The minister said it’s something new for some, and something they don’t entirely understand. But cryptocurrency is a phenomenon that exists and is gaining ground. And it will be around in the years to come. The Nayib Bukele-led El Salvador government intends to issue Bitcoin-backed bonds. El Salvador’s initial plans were to offer the $1 billion Bitcoin-backed bonds in March 2022. It has been postponed time and again due to unfavorable market conditions. Zelaya said the government will go ahead with this as soon as the market conditions improve. He added that the Bitcoin City plans are also in the pipeline and more incentives will be announced soon.

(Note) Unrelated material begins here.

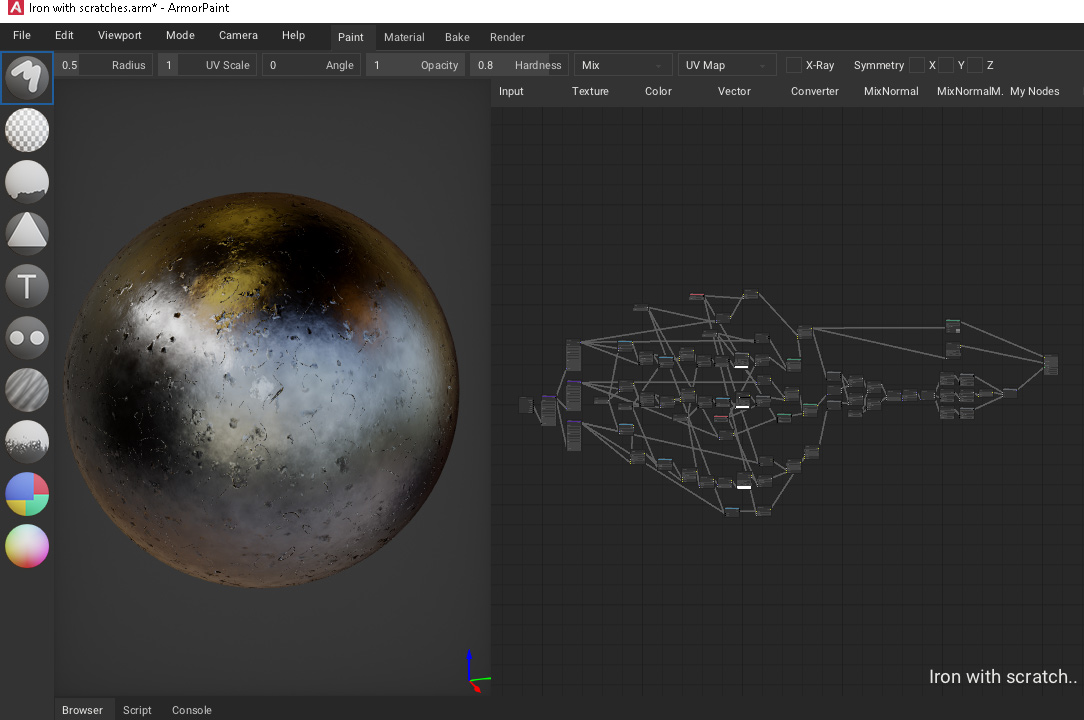Viewport: 1084px width, 720px height.
Task: Switch to the Console tab at the bottom
Action: [191, 710]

Zelaya acknowledged that new technologies have shown how people in years were afraid of things like websites and digital businesses. He said that through time, reality imposes itself. The minister believes in the traditional, international monetary system in the same way he affirms new technologies are going to help human beings in the future.

The crypto market dip hasn’t detered El Salvador from purchasing more Bitcoin. President Bukele bought another 500 Bitcoin (worth at $20,744 per token) on May 9. Around June end, the millennial leader purchased 80 Bitcoin at $19,000 each. He tweeted that Bitcoin is the future.